_What you should do_:
Copy the listing exactly; drop the pictures.

_Information shown_:
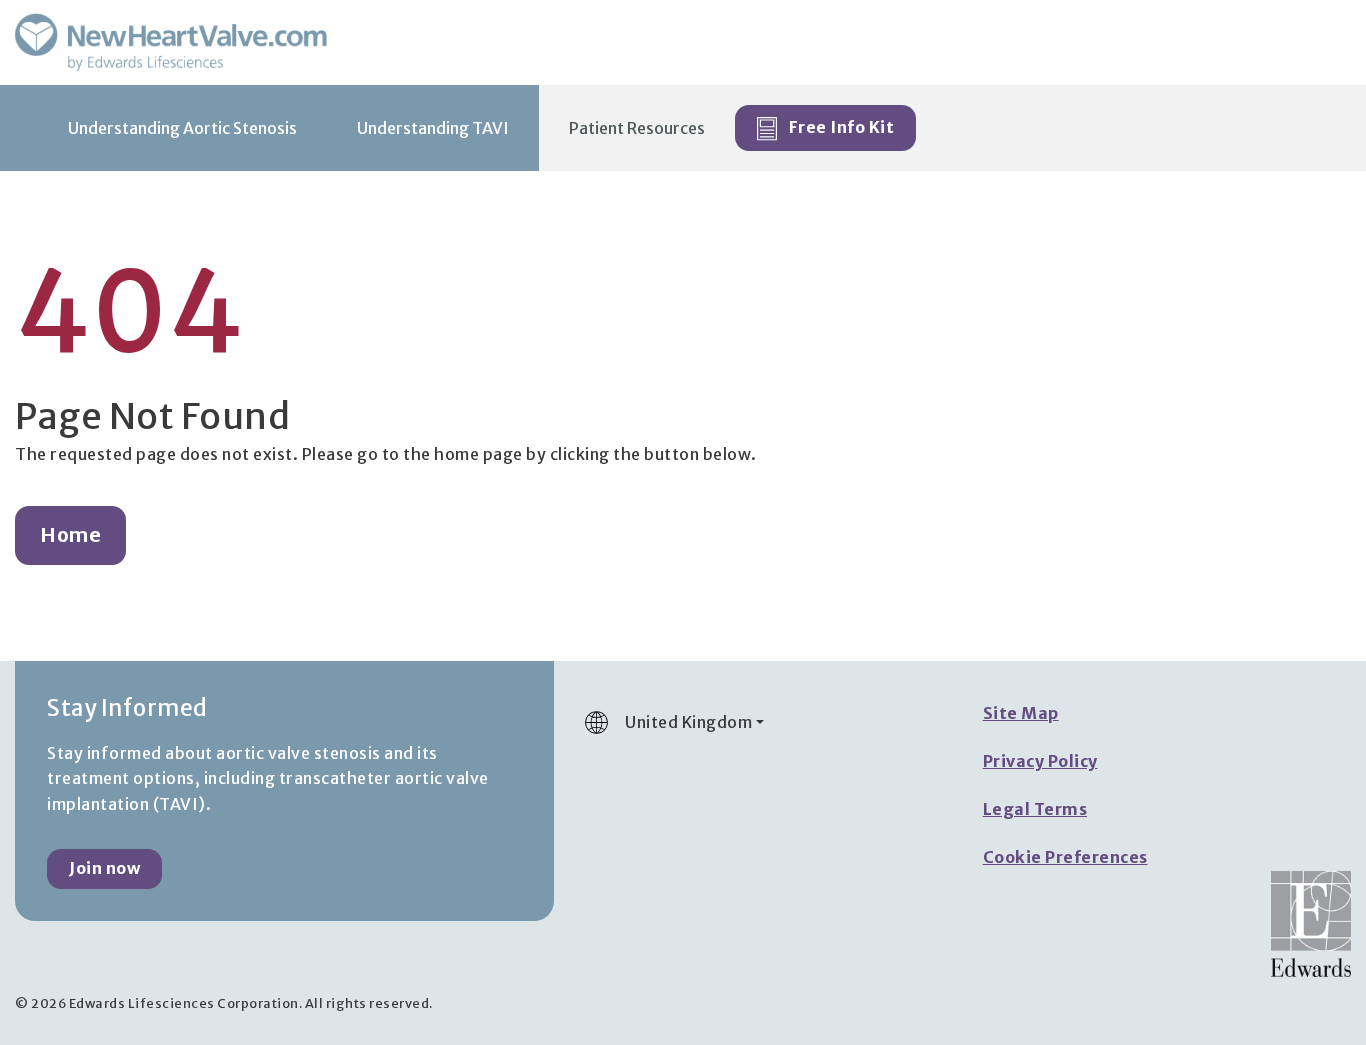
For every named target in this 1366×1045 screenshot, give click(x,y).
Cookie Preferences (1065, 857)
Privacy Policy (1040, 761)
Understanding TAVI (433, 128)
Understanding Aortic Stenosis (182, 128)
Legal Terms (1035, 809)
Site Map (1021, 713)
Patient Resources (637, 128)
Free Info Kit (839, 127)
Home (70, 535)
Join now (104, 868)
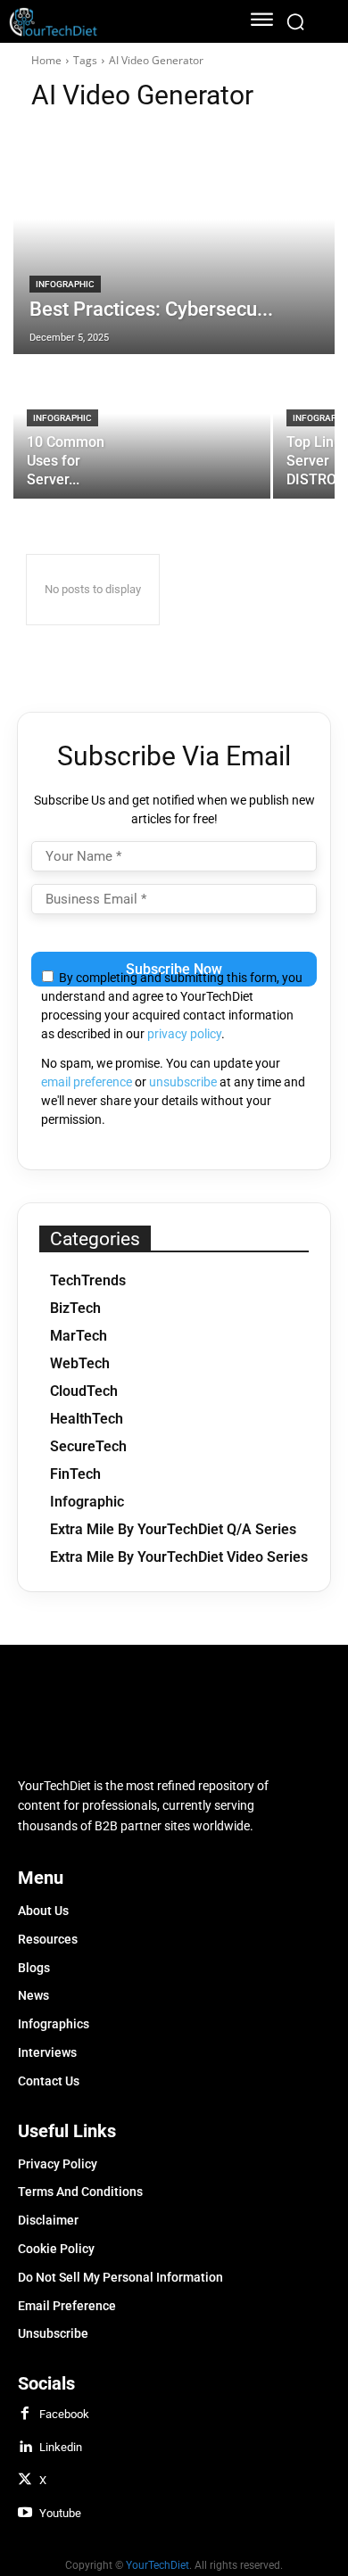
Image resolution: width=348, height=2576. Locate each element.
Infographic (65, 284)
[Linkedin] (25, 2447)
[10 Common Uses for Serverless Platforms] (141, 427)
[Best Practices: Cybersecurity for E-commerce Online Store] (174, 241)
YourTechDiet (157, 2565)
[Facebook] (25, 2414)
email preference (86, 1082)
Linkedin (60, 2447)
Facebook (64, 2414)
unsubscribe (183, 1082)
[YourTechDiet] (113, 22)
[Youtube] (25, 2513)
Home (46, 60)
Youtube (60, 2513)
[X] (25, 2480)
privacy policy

_Exercise response_:
For every named target in this 1366×1045 screenshot, give click(x,y).
Cookie Preferences (1065, 857)
Privacy Policy (1040, 761)
Understanding TAVI (433, 128)
Understanding Aortic Stenosis (182, 128)
Legal Terms (1035, 809)
Site Map (1021, 713)
Patient Resources (637, 128)
Free Info Kit (839, 127)
Home (70, 535)
Join now (104, 868)
Image resolution: width=348, height=2576. Locate each element.
Infographic (65, 284)
[Linkedin] (25, 2447)
[10 Common Uses for Serverless Platforms] (141, 427)
[Best Practices: Cybersecurity for E-commerce Online Store] (174, 241)
YourTechDiet (157, 2565)
[Facebook] (25, 2414)
email preference (86, 1082)
Linkedin (60, 2447)
Facebook (64, 2414)
unsubscribe (183, 1082)
[YourTechDiet] (113, 22)
[Youtube] (25, 2513)
Home (46, 60)
Youtube (60, 2513)
[X] (25, 2480)
privacy policy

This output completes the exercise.